- Key visual for the first season
- No. of episodes: 12

Release
- Original network: Tokyo MX
- Original release: October 8 – December 24, 2023

Season chronology
- Next → Season 2

= The 100 Girlfriends Who Really, Really, Really, Really, Really Love You season 1 =

The first season of the The 100 Girlfriends Who Really, Really, Really, Really, Really Love You anime television series was produced by Bibury Animation Studios. It was directed by Hikaru Sato, with series composition by Takashi Aoshima, character designs by Akane Yano, and music composed by Shuhei Mutsuki, Shunsuke Takizawa, and Eba. The season aired from October 8 to December 24, 2023, on Tokyo MX and other networks.

The opening theme song is "Dai Dai Dai Dai Daisuki na Kimi e♡" (大大大大大好きな君へ♡), performed by Kaede Hondo, Miyu Tomita, Maria Naganawa, Asami Seto and Ayaka Asai, while the ending theme song is "Sweet Sign" (スイートサイン), performed by Nako Misaki. The ending theme song for episode 11 is "Kyō no Ending wa Watashi ga Kaitotta kara Suki ni Shite Ii wa yo ne♡" (今日のエンディングは私が買い取ったから好きにしていいわよね♡), performed by Sumire Uesaka. Crunchyroll licensed the series outside of Asia. Muse Communication licensed the series in both South and Southeast Asia.

** Dataset section **
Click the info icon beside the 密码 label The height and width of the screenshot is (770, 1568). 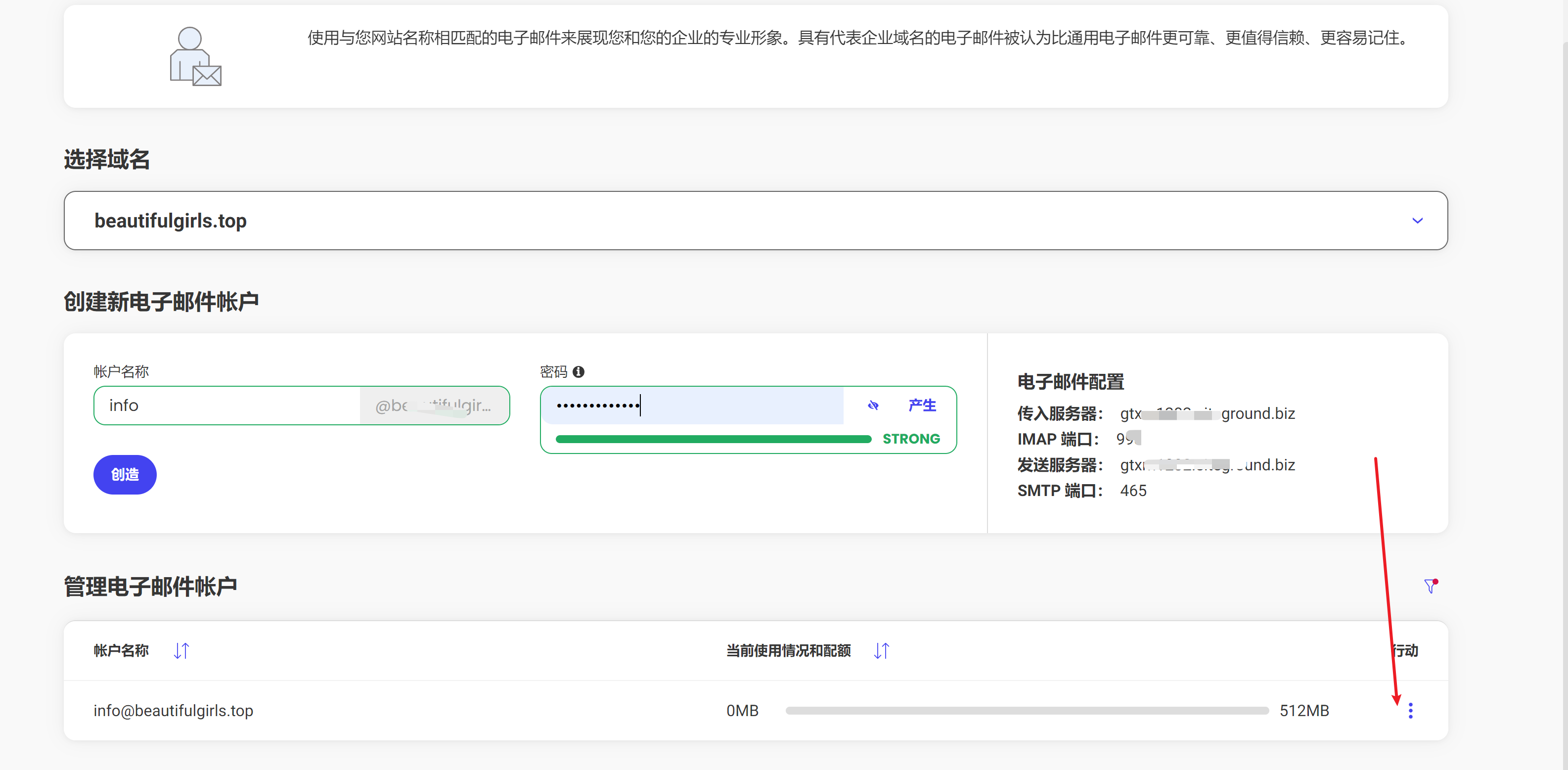click(x=579, y=371)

** Task requirements **
A) Translate this sentence from the passage on the anime's first season into Spanish: "Crunchyroll licensed the series outside of Asia."
B) Please carry on the article about the anime's first season, starting after its final sentence.

** Answers given **
A) Crunchyroll licenció la serie fuera de Asia.

B)
== Episodes ==

| No. overall | No. in season | Title | Directed by | Written by | Storyboarded by | Original release date |
| 1 | 1 | "The 2 Girlfriends Who Really, Really, Really Love You (98 to Go)" Transliteration: "Kimi no Koto ga Dai Dai Dai Dai Daisuki na Ni-nin no Kanojo (Ato Kyūjūhachi-nin)" (Japanese: 君のことが大大大大大好きな2人の彼女（あと98人）) | Yūichirō Aoki | Takashi Aoshima [ja] | Hikaru Sato [ja] & Nagisa Miyazaki [ja] | October 8, 2023 |
On his last day of middle school, Rentarō Aijō is rejected by a girl for the 100th time. As Rentarō visits a shrine and prays for a girlfriend, a God appears and tells him that in high school, he will meet not one, but 100 soulmates who will all fall in love with him. On his first day of high school, Rentarō bumps into two girls – Hakari Hanazono and Karane Inda – who are both his soulmates and begin vying for his affections. Back at the shrine, the God tells Rentarō that a person is supposed to have only one soulmate – if any – but because he made a mistake on the paperwork, Rentarō wound up with 100 of them. Because both Hakari and Karane are his soulmates, he cannot choose between them, and even if he did, any soulmate who does not enter a relationship with him will die. He briefly considers dating both of them behind each other's backs, but decides against it. Finally, Rentarō asks both of them to be his girlfriends at the same time, to which they agree.
| 2 | 2 | "First Kiss" Transliteration: "Hajimete no Chū" (Japanese: はじめてのチュウ) | Yūichirō Aoki | Takashi Aoshima | Taizo Yoshida | October 15, 2023 |
Learning that Rentarō has never kissed a girl before, Hakari and Karane start trying to get Rentarō's first kiss. Wanting to be fair to both, Rentarō devises an elaborate game that will let him kiss them both without anybody knowing who got it first. They try it several times, but things keep going wrong. Rentarō attempts to surrender his first kiss to the lascivious Vice Principal, only for the girls to tell them the other should have it, so the trio agrees to have a three-way kiss.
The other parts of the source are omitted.